An Election and a Story About Growth in Seattle
I was glad to be part of a sweeping story about growth and its opponents in the Seattle Weekly which has been on news stands since last Tuesday. The author gets the narrative right, one that I’ve been explaining to people who ask, “how did we get all this opposition to growth?” The truth is that opponents of growth used to be effectively managed into understanding that growth has benefits and, with help from the City, neighborhoods can get those benefits. But today, we live in a world where the City is a helpless bystander when it isn’t making things worse with regulation that overreaches and simply makes housing harder to build and more expensive. Did the election change anything? Almost. Unfortunately it looks like growth opponent Lisa Herbold is on track to get elected to the District 1 position in West Seattle.
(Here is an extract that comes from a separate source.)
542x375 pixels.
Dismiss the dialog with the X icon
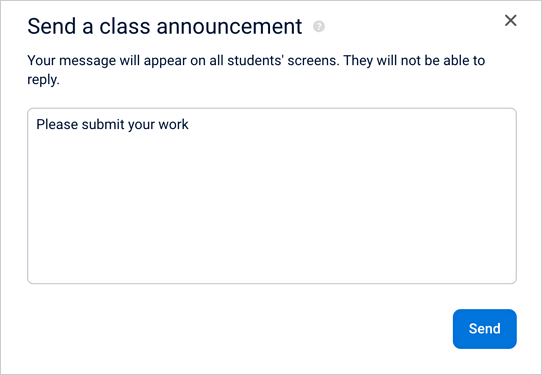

Here’s a passage in the Weekly story that sums up the views of the people who support Herbold:
This is worth underscoring: When Bradburd and Fox look at a developer, they don’t see someone working to get the most use out of a property in a way that benefits everyone. Instead they see the One Percent squeezing the most profit out of the land in a way that is primarily self-serving. It’s a continuation, they say, of the deregulation and privatization that largely defined the Reagan era. This is part of why the debate over growth is so polarized: For Bradburd, Fox, and many others, the current wave of development in Seattle is part of a decades-long and international trend that amounts to an economic cleansing of poor people.
The good news is that Rob Johnson has been elected in District 4, covering most of northeast Seattle. I believe he takes a more positive view of what builders and developers do. The story is worth a read. The election may not be over since Herbold leads by only 27 votes which means a recount is almost certain. Either way, we’ll see how things settle and keep making the effort to talk about the issues and change the narrative: more housing choice and opportunity is what will make economic diversity possible in a growing City like Seattle.